Verilen Metin:
■ ■ ■ ■ ■ ■ ■

BAV Davası’nda Bozma Gerekçeleri (5)
ucgen

BAV Davası’nda Bozma Gerekçeleri (5)

39035

 

 

Kamuoyunda Bilim Araştırma Vakfı Davası olarak bilinen dava hakkında Yerel Mahkeme tarafından karar verilmiş bulunup, dosya şu an itibariyle temyiz incelemesi amacıyla Yargıtay 8. Ceza Dairesi’nin huzurunda bulunmaktadır. Dosyada yer alan çok sayıdaki bozma gerekçelerinden 3 tanesi şunlardır:

 

 

İSTİFA EDEN SAVUNMA AVUKATLARININ YERİNE MÜDAFİ TAYİN ETME HAKKI TANINMAMASI BOZMA NEDENİDİR
 

 

 

CMK.nun 150/1. maddesi, “Şüpheli veya sanıktan kendisine bir müdafi seçmesi istenir. Şüpheli veya sanık, müdafi seçebilecek durumda olmadığını beyan ederse, istemi halinde bir müdafi görevlendirilir” hükmünü içermektedir. Avrupa İnsan Hakları Sözleşmesi’nin 6. maddesinin (3c) fıkrası da her sanığın avukat yardımından yararlanma hakkı olduğunu öngörmektedir.

■ ■ ■ ■ ■ ■ ■

Verilen Bilgiler:
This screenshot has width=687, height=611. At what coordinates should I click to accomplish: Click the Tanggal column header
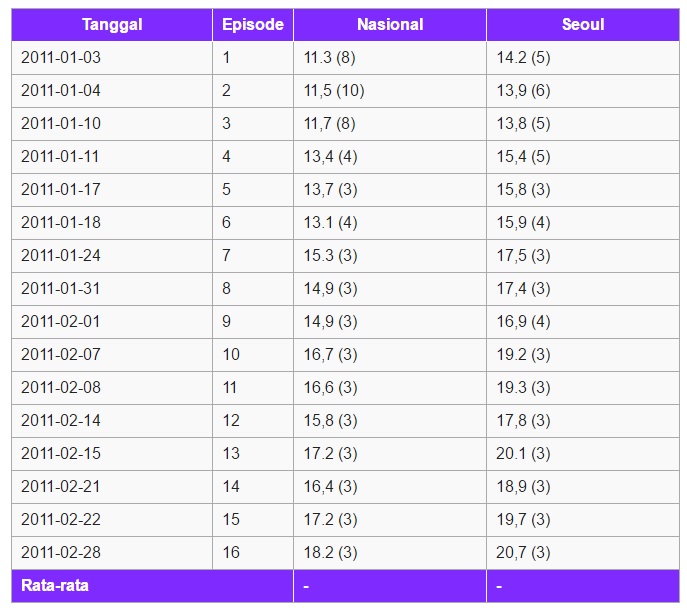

■ ■ ■ ■ ■ ■ ■

İstenen İşler:
- A) BAV davasıyla ilgili metinde "CMK.nun 150/1. maddesi" sözleriyle başlayan paragrafı, ana bilgilerini koruyarak daha kısa biçimde yeniden yazın.
- B) BAV davasıyla ilgili metne göre aşağıdaki soruları yanıtlayın:
(i) Dosya, temyiz incelemesi için şu anda hangi dairenin huzurundadır?
(ii) Metin, dosyadaki bozma gerekçelerinden kaç tanesini sıralayacağını belirtiyor?
(iii) Her sanığın avukat yardımından yararlanma hakkını öngören hüküm, Avrupa İnsan Hakları Sözleşmesi'nin hangi maddesinin hangi fıkrasıdır?

Beklenen Yanıtlar:
- A) CMK.nun 150/1. maddesine göre şüpheli veya sanıktan bir müdafi seçmesi istenir. Seçebilecek durumda olmadığını beyan ederse istemi üzerine ona bir müdafi görevlendirilir. Avrupa İnsan Hakları Sözleşmesi'nin 6. maddesinin (3c) fıkrası da her sanığa avukat yardımından yararlanma hakkı tanır.

- B)
(i) Dosya Yargıtay 8. Ceza Dairesi'nin huzurundadır.
(ii) Metin üç bozma gerekçesini sıralayacağını belirtiyor.
(iii) Bu hüküm 6. maddenin (3c) fıkrasıdır.